"
This is one of the most remarkable speeches ever made by a
President. Washington was never more dignified; Jackson was never
more peremptory.
The President's spirit of forgiveness was broad enough to take in
the entire South. The cause of the Confederacy had been doomed
from the hour of his reelection. The cheering of the troops which
greeted the news had been heard within the lines at Richmond, and
the besieged town lost hope, though it continued the struggle
bravely if desperately. Although Horace Greeley's peace mission
to Canada had come to nothing, and other volunteer efforts in the
same direction served only to call forth a declaration from
Jefferson Davis that he would fight for the independence of the
South to the bitter end, Mr. Lincoln watched longingly for the
time when the first move could be made toward peace. Early in
January, 1865, as the country was about to enter upon the fifth
year of actual war, he learned from Hon. Francis P. Blair, Sr.,
who had been in Richmond, how strong the feeling of
discouragement at the Confederate capital had become.

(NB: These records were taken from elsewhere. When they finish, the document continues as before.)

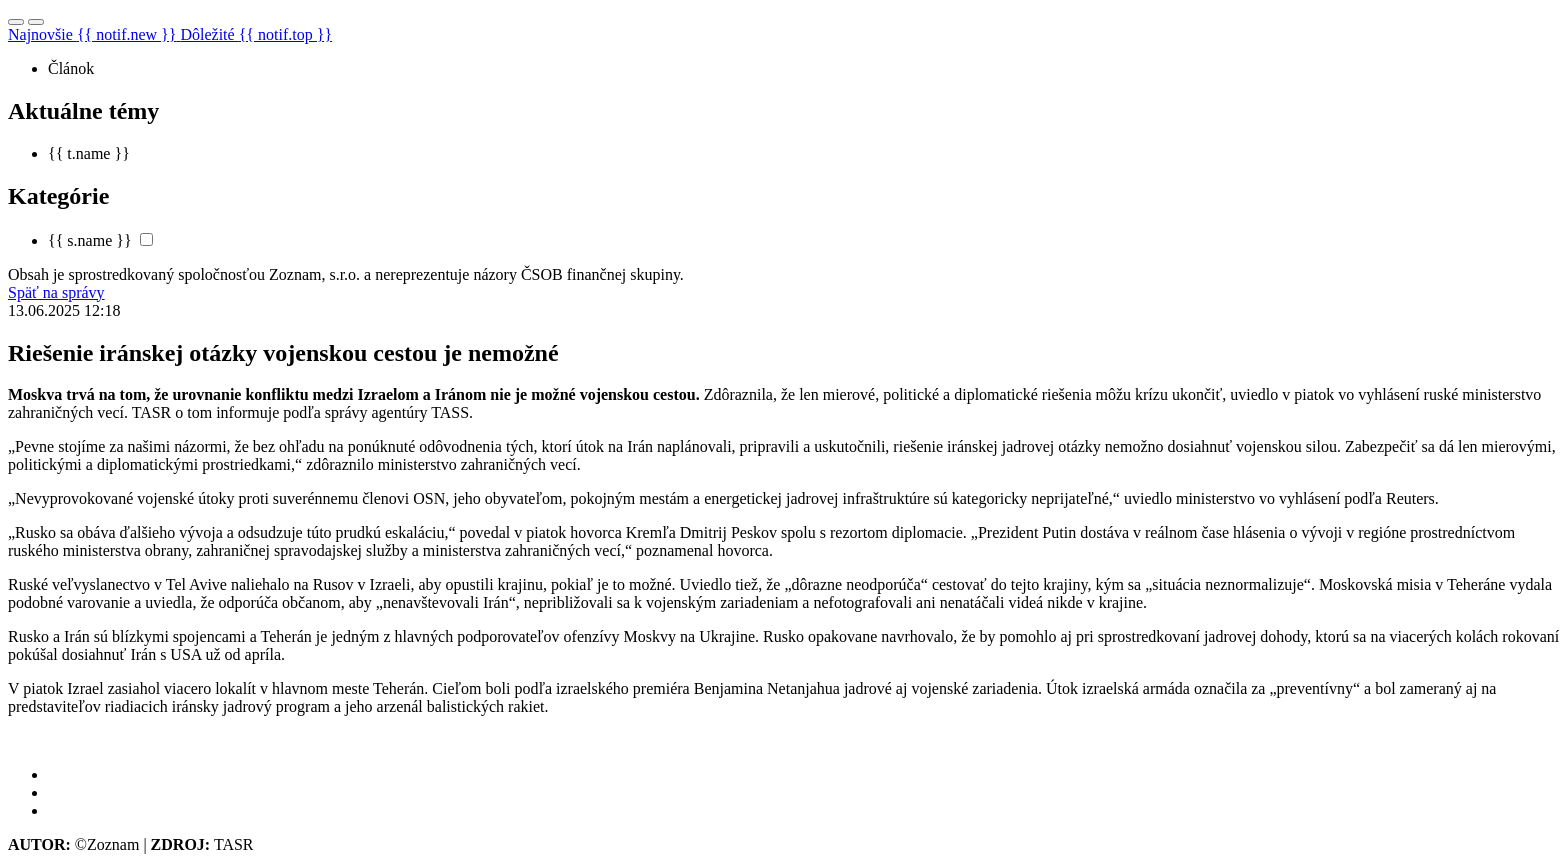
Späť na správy (56, 292)
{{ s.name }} (90, 240)
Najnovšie (94, 34)
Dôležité (256, 34)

Mr. Blair
was the father of Lincoln's first Postmaster-General, a man of
large acquaintance in the South, who knew perhaps better than
anyone in Washington the character and temper of the southern
leaders. He had gone to Richmond hoping to do something toward
bringing the war to a close, but without explaining his plans to
anyone, and with no authority from the government, beyond
permission to pass through the military lines and return.